Exercise: Copy out the lines of the items below word for word, starting with the line that contains "Task: Click the pH spike peak near 5.67" and going on through the end of the items. Leave the pictures out.

Source data:
·····

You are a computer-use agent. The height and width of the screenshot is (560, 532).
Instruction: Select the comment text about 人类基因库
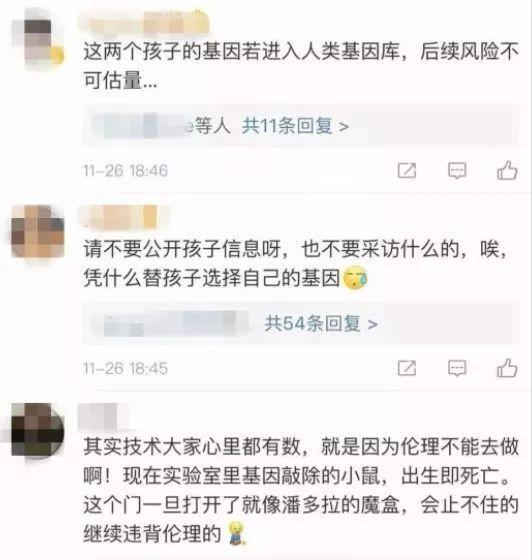301,66
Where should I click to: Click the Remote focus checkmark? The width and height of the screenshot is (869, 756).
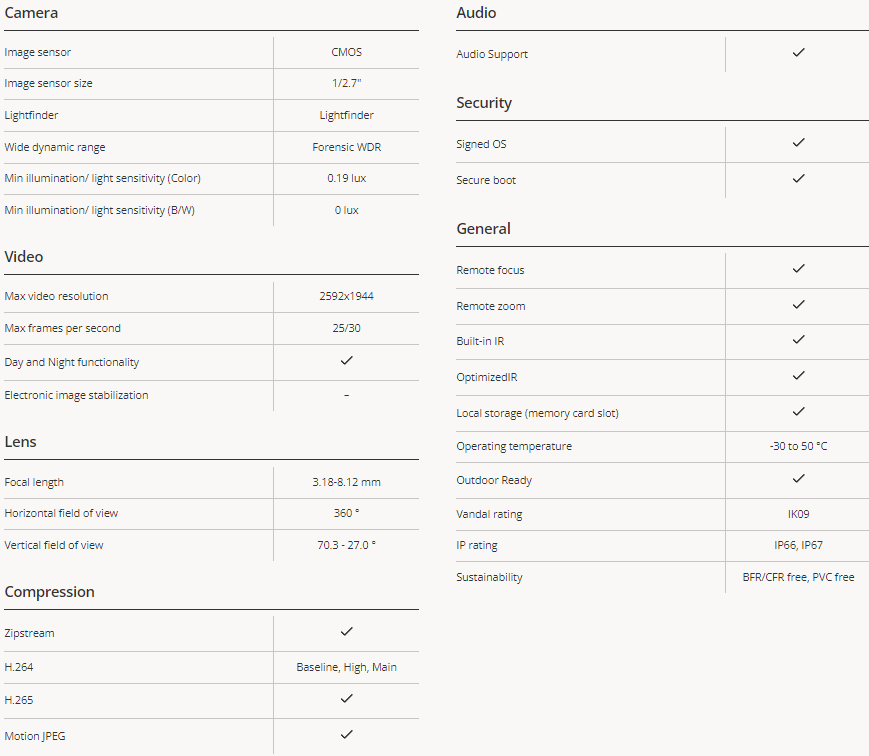[798, 269]
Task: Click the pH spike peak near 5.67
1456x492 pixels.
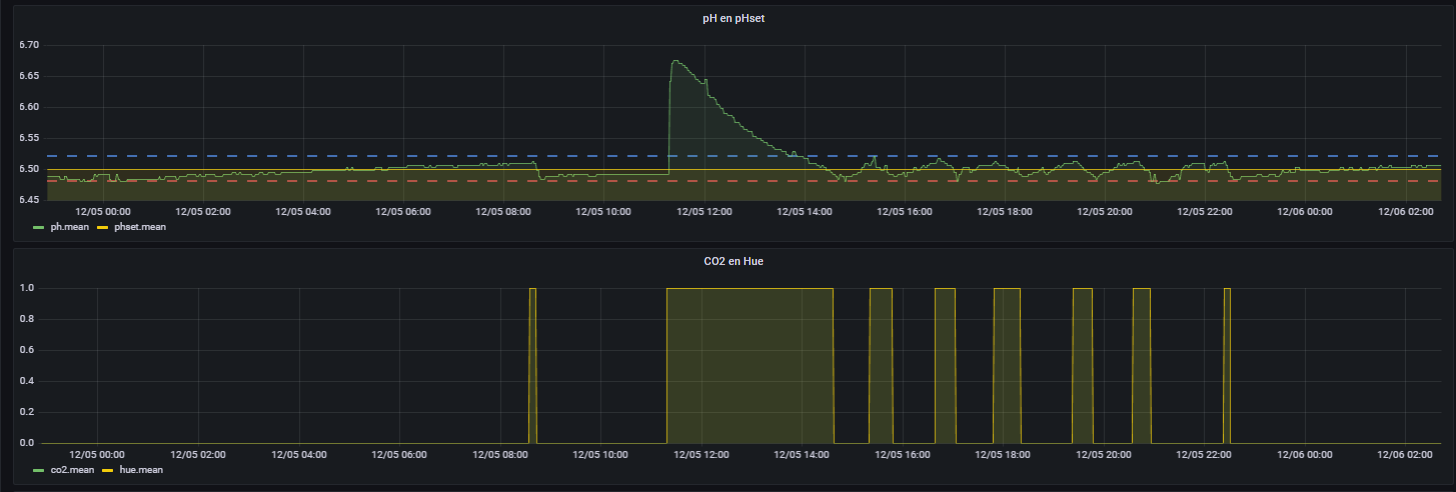Action: click(675, 62)
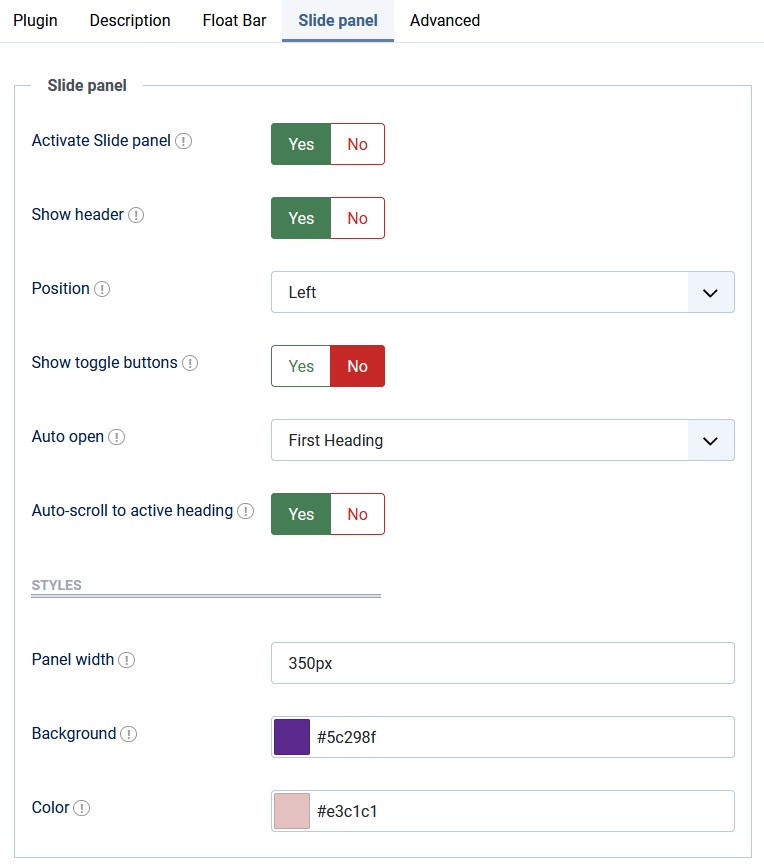This screenshot has height=865, width=764.
Task: Set Show toggle buttons to Yes
Action: click(x=301, y=366)
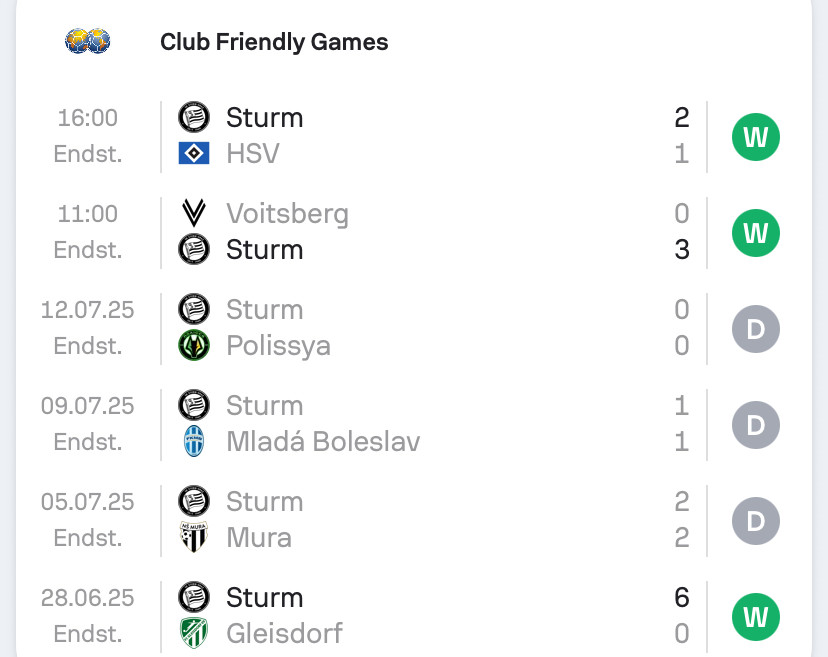Click the Mura club logo
This screenshot has width=828, height=657.
(193, 538)
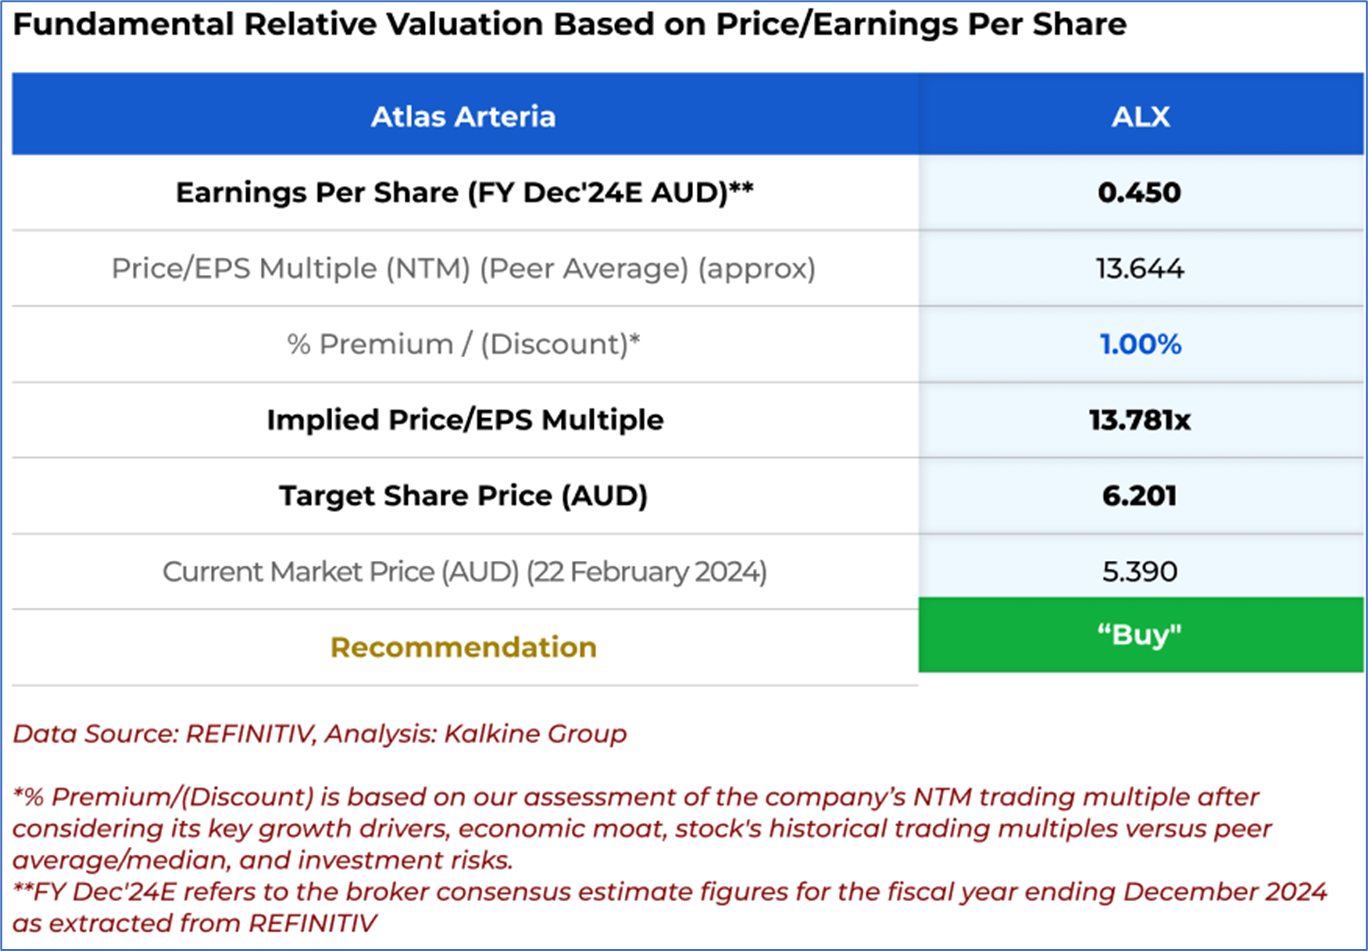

·····

Finished exercise:
Task: Click the pH spike peak near 5.67
1456x492 pixels.
Action: click(675, 62)
This screenshot has height=865, width=764.
Task: Set Show toggle buttons to Yes
Action: click(x=301, y=366)
Click the Mura club logo
This screenshot has width=828, height=657.
(193, 538)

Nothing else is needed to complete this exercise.